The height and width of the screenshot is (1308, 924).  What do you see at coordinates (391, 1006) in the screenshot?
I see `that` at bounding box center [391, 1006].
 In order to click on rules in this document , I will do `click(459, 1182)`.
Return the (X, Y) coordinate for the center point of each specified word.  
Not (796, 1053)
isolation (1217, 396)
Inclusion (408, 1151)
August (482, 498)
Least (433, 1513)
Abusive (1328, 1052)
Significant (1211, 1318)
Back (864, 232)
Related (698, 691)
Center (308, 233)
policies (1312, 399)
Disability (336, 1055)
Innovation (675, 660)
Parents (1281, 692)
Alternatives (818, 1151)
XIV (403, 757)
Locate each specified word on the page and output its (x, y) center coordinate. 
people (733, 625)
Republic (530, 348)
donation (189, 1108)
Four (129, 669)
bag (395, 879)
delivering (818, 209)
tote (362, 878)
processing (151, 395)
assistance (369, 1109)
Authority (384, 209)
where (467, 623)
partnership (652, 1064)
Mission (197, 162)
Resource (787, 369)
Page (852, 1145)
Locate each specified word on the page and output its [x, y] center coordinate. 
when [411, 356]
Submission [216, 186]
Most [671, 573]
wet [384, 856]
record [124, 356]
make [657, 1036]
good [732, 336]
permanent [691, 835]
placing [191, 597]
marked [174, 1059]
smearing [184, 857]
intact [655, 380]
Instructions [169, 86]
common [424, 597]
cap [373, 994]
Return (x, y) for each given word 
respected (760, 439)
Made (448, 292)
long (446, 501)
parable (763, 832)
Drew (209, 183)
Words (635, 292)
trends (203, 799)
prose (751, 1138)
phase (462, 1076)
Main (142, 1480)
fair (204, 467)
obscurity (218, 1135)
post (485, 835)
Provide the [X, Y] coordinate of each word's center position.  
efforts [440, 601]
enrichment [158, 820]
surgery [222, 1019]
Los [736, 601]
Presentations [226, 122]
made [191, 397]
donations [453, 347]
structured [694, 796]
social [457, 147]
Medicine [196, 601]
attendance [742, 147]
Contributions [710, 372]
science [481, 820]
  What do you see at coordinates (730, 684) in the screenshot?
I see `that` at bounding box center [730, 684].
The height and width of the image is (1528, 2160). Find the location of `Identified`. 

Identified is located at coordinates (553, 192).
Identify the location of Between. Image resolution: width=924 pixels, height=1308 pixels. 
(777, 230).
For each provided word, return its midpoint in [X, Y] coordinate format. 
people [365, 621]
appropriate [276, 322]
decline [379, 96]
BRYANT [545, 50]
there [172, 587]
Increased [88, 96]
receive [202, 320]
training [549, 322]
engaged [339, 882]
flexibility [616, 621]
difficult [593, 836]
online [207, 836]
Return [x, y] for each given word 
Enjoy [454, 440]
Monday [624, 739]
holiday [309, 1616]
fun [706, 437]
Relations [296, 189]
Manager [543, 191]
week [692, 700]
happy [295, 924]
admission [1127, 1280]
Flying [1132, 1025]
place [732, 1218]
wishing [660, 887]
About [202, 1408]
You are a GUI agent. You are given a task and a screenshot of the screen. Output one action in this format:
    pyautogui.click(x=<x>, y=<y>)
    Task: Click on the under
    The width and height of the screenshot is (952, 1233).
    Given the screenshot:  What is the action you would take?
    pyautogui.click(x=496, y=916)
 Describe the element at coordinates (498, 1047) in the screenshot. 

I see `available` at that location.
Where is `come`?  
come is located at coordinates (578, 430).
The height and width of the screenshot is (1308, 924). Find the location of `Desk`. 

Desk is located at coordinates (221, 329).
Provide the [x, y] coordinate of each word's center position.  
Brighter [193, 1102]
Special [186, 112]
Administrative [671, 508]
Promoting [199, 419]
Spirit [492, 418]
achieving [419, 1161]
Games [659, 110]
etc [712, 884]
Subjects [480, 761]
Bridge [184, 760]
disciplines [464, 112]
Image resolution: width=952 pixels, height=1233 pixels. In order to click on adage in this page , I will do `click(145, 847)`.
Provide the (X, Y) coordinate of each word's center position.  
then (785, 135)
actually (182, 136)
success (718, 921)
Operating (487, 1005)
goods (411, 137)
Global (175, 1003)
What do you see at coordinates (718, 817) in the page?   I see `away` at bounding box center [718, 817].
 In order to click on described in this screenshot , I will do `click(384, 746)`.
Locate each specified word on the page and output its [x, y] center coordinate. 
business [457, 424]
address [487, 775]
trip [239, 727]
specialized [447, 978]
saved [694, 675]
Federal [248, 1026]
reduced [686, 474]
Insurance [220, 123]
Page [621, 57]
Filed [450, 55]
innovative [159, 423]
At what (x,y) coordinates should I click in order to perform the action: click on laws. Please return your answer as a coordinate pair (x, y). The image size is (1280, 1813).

====

## [Your goal]
Reproduce every one of the records above, line for line, with no changes.

## [Exercise solution]
The height and width of the screenshot is (1308, 924).  What do you see at coordinates (391, 1006) in the screenshot?
I see `that` at bounding box center [391, 1006].
 In order to click on rules in this document , I will do `click(459, 1182)`.
Return the (X, Y) coordinate for the center point of each specified word.  
Not (796, 1053)
isolation (1217, 396)
Inclusion (408, 1151)
August (482, 498)
Least (433, 1513)
Abusive (1328, 1052)
Significant (1211, 1318)
Back (864, 232)
Related (698, 691)
Center (308, 233)
policies (1312, 399)
Disability (336, 1055)
Innovation (675, 660)
Parents (1281, 692)
Alternatives (818, 1151)
XIV (403, 757)
Locate each specified word on the page and output its (x, y) center coordinate. 
people (733, 625)
Republic (530, 348)
donation (189, 1108)
Four (129, 669)
bag (395, 879)
delivering (818, 209)
tote (362, 878)
processing (151, 395)
assistance (369, 1109)
Authority (384, 209)
where (467, 623)
partnership (652, 1064)
Mission (197, 162)
Resource (787, 369)
Page (852, 1145)
Locate each specified word on the page and output its [x, y] center coordinate. 
when [411, 356]
Submission [216, 186]
Most [671, 573]
wet [384, 856]
record [124, 356]
make [657, 1036]
good [732, 336]
permanent [691, 835]
placing [191, 597]
marked [174, 1059]
smearing [184, 857]
intact [655, 380]
Instructions [169, 86]
common [424, 597]
cap [373, 994]
Return (x, y) for each given word 
respected (760, 439)
Made (448, 292)
long (446, 501)
parable (763, 832)
Drew (209, 183)
Words (635, 292)
trends (203, 799)
prose (751, 1138)
phase (462, 1076)
Main (142, 1480)
fair (204, 467)
obscurity (218, 1135)
post (485, 835)
Provide the [X, Y] coordinate of each word's center position.  
efforts [440, 601]
enrichment [158, 820]
surgery [222, 1019]
Los [736, 601]
Presentations [226, 122]
made [191, 397]
donations [453, 347]
structured [694, 796]
social [457, 147]
Medicine [196, 601]
attendance [742, 147]
Contributions [710, 372]
science [481, 820]
  What do you see at coordinates (730, 684) in the screenshot?
I see `that` at bounding box center [730, 684].
The height and width of the image is (1528, 2160). Find the location of `Identified`. 

Identified is located at coordinates (553, 192).
Identify the location of Between. Image resolution: width=924 pixels, height=1308 pixels. 
(777, 230).
For each provided word, return its midpoint in [X, Y] coordinate format. 
people [365, 621]
appropriate [276, 322]
decline [379, 96]
BRYANT [545, 50]
there [172, 587]
Increased [88, 96]
receive [202, 320]
training [549, 322]
engaged [339, 882]
flexibility [616, 621]
difficult [593, 836]
online [207, 836]
Return [x, y] for each given word 
Enjoy [454, 440]
Monday [624, 739]
holiday [309, 1616]
fun [706, 437]
Relations [296, 189]
Manager [543, 191]
week [692, 700]
happy [295, 924]
admission [1127, 1280]
Flying [1132, 1025]
place [732, 1218]
wishing [660, 887]
About [202, 1408]
You are a GUI agent. You are given a task and a screenshot of the screen. Output one action in this format:
    pyautogui.click(x=<x>, y=<y>)
    Task: Click on the under
    The width and height of the screenshot is (952, 1233).
    Given the screenshot:  What is the action you would take?
    pyautogui.click(x=496, y=916)
 Describe the element at coordinates (498, 1047) in the screenshot. 

I see `available` at that location.
Where is `come`?  
come is located at coordinates (578, 430).
The height and width of the screenshot is (1308, 924). Find the location of `Desk`. 

Desk is located at coordinates (221, 329).
Provide the [x, y] coordinate of each word's center position.  
Brighter [193, 1102]
Special [186, 112]
Administrative [671, 508]
Promoting [199, 419]
Spirit [492, 418]
achieving [419, 1161]
Games [659, 110]
etc [712, 884]
Subjects [480, 761]
Bridge [184, 760]
disciplines [464, 112]
Image resolution: width=952 pixels, height=1233 pixels. In order to click on adage in this page , I will do `click(145, 847)`.
Provide the (X, Y) coordinate of each word's center position.  
then (785, 135)
actually (182, 136)
success (718, 921)
Operating (487, 1005)
goods (411, 137)
Global (175, 1003)
What do you see at coordinates (718, 817) in the page?   I see `away` at bounding box center [718, 817].
 In order to click on described in this screenshot , I will do `click(384, 746)`.
Locate each specified word on the page and output its [x, y] center coordinate. 
business [457, 424]
address [487, 775]
trip [239, 727]
specialized [447, 978]
saved [694, 675]
Federal [248, 1026]
reduced [686, 474]
Insurance [220, 123]
Page [621, 57]
Filed [450, 55]
innovative [159, 423]
At what (x,y) coordinates should I click in order to perform the action: click on laws. Please return your answer as a coordinate pair (x, y). The image size is (1280, 1813).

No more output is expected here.